La cosa andaría bien en la medida que los iluminados tuvieran credenciales que presumir. La derecha insistió en el punto, preocupada por si la izquierda abusaba de la instancia.

Sin embargo, la izquierda nombró mayoritariamente expertos. Salvo el caso impresentable de los senadores que designaron a su propia jefa de prensa (volvemos a Lagos: no se les ocurra nombrar al jefe de gabinete, al compadre o a la comadre), los nombres que ofreció el oficialismo pasan el filtro de la expertise.

La derecha, en cambio, guateó. Nada contra las personas de carne y hueso que propuso para el Comité de Expertos. Grandes personas, y probablemente un aporte a la discusión. Pero la mayoría tiene perfil político más que técnico. El caso de Katherine Martorell es el más polémico, pero no es el único. Varios de ellos pudieron perfectamente competir por un asiento en el Consejo Constituyente, sobre todo tomando en cuenta las particulares condiciones de dicha elección.

Hernán Larraín Fernández salía caminando en el Maule, por ejemplo: campaña corta donde un nombre instalado vale oro. ¿Acaso no había expertos en materias constitucionales que no hayan sido ministros o altos funcionarios de Sebastián Piñera? ¿Acaso creen que el triunfo del Rechazo mutó milagrosamente la percepción de la gente respecto de su segunda administración? ¿Realmente las dirigencias partidarias de la UDI y RN pensaron que sería una buena idea subir militantes duros al espacio que, para blanquearse ante las críticas, tenía que ser más papista que el Papa? Igual que los pasados constituyentes, leyendo pésimo el escenario.

Por supuesto, no creo que quieran hacer fracasar el proceso de entrada. Como reza la navaja de Hanlon, no hay que atribuir a mala fe lo que usualmente se explica por una lectura deficiente de la realidad. Así, la derecha pone en riesgo un proceso que -quizás más que el propio gobierno de Boric- necesita que salga bien.

Pocas veces tendrá la oportunidad de sacudirse una Constitución dictada en dictadura para decir prácticamente lo mismo en una Constitución elaborada en democracia. Y, aun así, estira el elástico, en tiempos en los cuales la gente siempre encuentra más razones para votar en contra que a favor de lo que le propongan.

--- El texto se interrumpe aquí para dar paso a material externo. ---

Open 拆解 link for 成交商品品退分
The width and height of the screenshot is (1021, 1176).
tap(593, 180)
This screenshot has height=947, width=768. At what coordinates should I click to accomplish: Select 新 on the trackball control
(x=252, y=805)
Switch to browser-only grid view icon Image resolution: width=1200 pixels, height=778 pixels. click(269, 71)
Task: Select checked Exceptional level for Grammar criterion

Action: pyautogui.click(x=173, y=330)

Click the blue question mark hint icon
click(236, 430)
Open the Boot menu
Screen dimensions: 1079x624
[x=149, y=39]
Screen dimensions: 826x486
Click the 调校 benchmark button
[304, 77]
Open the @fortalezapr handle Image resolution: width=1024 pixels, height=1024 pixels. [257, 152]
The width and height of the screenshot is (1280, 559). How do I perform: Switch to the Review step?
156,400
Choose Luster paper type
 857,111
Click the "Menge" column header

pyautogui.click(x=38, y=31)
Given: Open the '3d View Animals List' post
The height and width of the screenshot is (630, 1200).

Todo esto sin siquiera mencionar otra obviedad que resulta menos obvia para Suecia y Antonio Varas: del mismo modo que lo que menos necesitamos ahora son voceros mono-causales y activistas temáticos, también hay que prescindir de representantes ideológicos químicamente puros, ebrios de convicción justiciera.

Lo que necesitamos -al menos en la etapa de los expertos, lo otro lo decide la democracia- es cabezas que piensen el problema constitucional en un sentido sistémico y, a riesgo de esoterismo, políticamente holístico. Por último, que hagan como que coquetean con la deliberación Habermasiana y la razón publica Rawlsiana, para contrastar con la carnicería adversarial que fracasó.

Por último, que se concentren nada más en los cuatros fierros arománticos que organizan los poderes del estado y la “sala de máquinas”. Si el primer día empiezan con que el derecho a la vida del que está por nacer y la inexpropiabilidad de los fondos de pensiones, sabremos que ignoraron esta súplica. Ojalá que no, ojalé me tapen la boca. Ojalá la derecha no haya puesto en riesgo el nuevo proceso constituyente.